"Moda sostenible": el oxímoron
Cuando se decretó el confinamiento y estábamos todos angustiados por una amenaza real a la salud y la vida, nos dimos cuenta de las servidumbres absurdas de la vida social, entre ellas la importancia que habíamos estado dando a la cuestión de la apariencia externa. Nos enfundamos en pijamas y chándales cómodos, y esos armarios llenos de piezas a la última nos parecieron del todo inútiles. Para conservar la salud mental, no es aconsejable que ninguna mujer calcule cuánto valen todos los trapos que ha ido acumulando con los años, empujada por la necesidad creada de cambiar su vestimenta en cada temporada siguiendo los dictados de la moda. Y que no piense en las horas de trabajo que habrán ido a parar a unos bienes que se programan sistemáticamente para quedarse obsoletos en ciclos cada vez más cortos. Y es que, aunque parezcan lo mismo, una cosa es la moda y otra muy distinta la necesidad y el acto de vestirnos. La primera se ha alejado tanto de la segunda que lleva décadas llenando las tiendas de prendas imposibles, mal cortadas, mal cosidas, hechas con tejidos cada vez más malos, con graves efectos sobre la salud de las trabajadoras, las consumidoras y el medio ambiente.
Ingenuamente, creímos que la pandemia lo cambiaría todo, también nuestros comportamientos en tanto que compradores de ropa. La conciencia ecologista de los más jóvenes, que nos dicen que es mayor y robusta tomando como ejemplo la mediática figura de Greta Thunberg, debía acabar de una vez por todas con la rueda insostenible de las piezas de poco más de desechable. Por eso hace ya tiempo que los gigantes del textil llevan a cabo vergonzosas campañas de lavado de imagen verde para presentarse ante sus clientes como muy concienciados. Y debíamos creernos la epifanía eco de unas empresas que continúan elaborando ingentes cantidades de productos que venden como más inocuos porque enganchan un par de etiquetas “green”, “concious” o cualquiera de los términos vacíos de significado con los que nos seducen por comprar sin culpa. Sólo hubo que normalizar el tráfico de mercancías para que volviéramos a ver escaparates que cambian cada semana o webs con novedades en cada segundo. Y aunque muchos se decantan por el mercado de segunda mano, los jóvenes socializados desde pequeños en el fast fashion no le han dado la espalda. Seguro que si comparáramos su huella de carbono con la de sus abuelos pasados de moda descubriríamos que los granos que zurcen calcetines y distinguen el buen algodón del plástico con el que se fabrican las piezas más trendy, quienes saben coser un botón o arreglar una cremallera y tienen el mismo abrigo desde hace años, contaminan mucho menos que sus nietos con discurso pero faltos de defensas ante las grandes corporaciones.

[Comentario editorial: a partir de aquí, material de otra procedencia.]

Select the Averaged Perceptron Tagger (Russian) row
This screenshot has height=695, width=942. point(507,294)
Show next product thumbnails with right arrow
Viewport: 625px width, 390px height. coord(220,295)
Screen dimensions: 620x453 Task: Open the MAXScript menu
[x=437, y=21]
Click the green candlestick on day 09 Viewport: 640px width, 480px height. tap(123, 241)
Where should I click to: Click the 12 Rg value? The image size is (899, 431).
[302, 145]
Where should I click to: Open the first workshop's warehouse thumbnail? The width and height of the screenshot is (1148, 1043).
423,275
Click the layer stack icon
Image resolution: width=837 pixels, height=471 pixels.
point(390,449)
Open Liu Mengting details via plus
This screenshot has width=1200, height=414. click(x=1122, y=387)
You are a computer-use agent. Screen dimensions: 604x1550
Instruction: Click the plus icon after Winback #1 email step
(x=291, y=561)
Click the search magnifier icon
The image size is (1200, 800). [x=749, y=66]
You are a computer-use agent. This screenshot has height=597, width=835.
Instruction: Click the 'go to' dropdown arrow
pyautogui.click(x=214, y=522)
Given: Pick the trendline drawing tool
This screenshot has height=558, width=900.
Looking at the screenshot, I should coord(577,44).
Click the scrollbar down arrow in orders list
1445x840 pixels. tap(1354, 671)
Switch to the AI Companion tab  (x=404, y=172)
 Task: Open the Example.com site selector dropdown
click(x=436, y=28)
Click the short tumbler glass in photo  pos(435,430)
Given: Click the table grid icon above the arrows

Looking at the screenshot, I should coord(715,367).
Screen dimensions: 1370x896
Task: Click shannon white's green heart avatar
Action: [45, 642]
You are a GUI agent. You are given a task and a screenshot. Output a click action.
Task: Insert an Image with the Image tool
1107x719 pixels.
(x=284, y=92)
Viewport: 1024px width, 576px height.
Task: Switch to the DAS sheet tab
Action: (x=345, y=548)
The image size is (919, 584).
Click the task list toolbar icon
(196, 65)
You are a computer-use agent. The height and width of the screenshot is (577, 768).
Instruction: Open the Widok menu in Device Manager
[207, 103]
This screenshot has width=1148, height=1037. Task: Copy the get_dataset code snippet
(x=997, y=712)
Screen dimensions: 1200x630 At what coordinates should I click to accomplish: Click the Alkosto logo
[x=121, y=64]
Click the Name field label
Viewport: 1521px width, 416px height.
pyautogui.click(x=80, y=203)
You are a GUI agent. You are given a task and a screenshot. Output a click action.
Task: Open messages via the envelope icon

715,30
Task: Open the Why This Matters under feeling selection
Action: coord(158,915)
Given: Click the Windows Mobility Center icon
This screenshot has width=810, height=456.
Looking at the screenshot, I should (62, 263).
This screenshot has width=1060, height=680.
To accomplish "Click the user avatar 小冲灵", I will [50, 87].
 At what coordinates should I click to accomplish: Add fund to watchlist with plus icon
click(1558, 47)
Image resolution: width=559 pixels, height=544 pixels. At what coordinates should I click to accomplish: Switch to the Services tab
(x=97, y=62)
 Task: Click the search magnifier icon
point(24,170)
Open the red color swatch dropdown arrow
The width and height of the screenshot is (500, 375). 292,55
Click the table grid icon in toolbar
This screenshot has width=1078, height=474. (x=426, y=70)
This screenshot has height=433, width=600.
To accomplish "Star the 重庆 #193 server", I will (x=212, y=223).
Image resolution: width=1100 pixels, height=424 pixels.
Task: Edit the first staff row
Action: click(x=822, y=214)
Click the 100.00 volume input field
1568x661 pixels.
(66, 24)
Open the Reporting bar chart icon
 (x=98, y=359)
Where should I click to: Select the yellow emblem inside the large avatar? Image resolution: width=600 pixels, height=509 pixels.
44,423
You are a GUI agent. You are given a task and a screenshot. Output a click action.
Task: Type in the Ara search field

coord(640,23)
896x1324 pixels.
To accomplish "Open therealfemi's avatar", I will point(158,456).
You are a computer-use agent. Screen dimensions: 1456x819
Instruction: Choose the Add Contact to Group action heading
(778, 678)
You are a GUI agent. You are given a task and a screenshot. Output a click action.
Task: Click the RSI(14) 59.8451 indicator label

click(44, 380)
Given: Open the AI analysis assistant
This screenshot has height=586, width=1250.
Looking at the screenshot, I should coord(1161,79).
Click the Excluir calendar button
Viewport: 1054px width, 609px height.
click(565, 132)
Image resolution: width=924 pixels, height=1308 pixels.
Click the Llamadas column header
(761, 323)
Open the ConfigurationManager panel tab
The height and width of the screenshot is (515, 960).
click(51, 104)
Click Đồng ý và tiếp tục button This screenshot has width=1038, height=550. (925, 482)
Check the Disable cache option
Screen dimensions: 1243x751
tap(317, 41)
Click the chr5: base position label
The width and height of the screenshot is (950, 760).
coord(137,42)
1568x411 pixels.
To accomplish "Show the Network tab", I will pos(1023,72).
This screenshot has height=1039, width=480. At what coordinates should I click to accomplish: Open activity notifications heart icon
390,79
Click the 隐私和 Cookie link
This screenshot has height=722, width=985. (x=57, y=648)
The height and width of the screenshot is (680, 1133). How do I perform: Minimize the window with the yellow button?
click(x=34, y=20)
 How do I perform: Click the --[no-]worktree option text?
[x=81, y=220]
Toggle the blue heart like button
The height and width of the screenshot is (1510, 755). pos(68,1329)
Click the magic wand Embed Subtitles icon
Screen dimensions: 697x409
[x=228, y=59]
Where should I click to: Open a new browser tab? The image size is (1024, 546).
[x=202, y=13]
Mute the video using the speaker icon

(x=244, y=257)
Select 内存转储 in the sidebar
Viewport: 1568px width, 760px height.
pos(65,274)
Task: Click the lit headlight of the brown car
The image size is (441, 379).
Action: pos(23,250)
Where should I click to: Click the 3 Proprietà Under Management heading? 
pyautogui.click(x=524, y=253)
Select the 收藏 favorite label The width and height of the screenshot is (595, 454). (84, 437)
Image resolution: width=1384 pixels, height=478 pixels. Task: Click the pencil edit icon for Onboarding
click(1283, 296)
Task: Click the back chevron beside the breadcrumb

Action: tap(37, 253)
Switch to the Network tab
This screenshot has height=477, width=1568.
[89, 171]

En Francia la Asamblea Nacional se ha remangado para hacer frente al problema con una proposición de ley que incluiría medidas como la imposición de un canon a gigantes de la ropa barata como Shein y Temu. Volvemos a estar ante una iniciativa con un evidente sesgo clasista que, como siempre, cargará a los más pobres la factura ambiental. Si se quisiera luchar de forma decidida contra los efectos perjudiciales del sistema de fabricación de indumentaria debería darse la vuelta al funcionamiento de arriba abajo y acabar con la misma noción de moda. Shein y Temu fabrican y vienen barato, pero ¿qué pasa con otras empresas del sector que no han sido mencionadas? Inditex, que ha batido todos los récords de beneficios este año, ¿no es igual de problemática? ¿No lo son también las firmas de lujo que fabrican en China, incluidas las marcas que de franceses sólo tienen los propietarios? Ejemplos como éste nos demuestran que los gobiernos también se lavan en verde, pero que estamos lejos del cambio radical de paradigma necesario para frenar de verdad el cambio climático.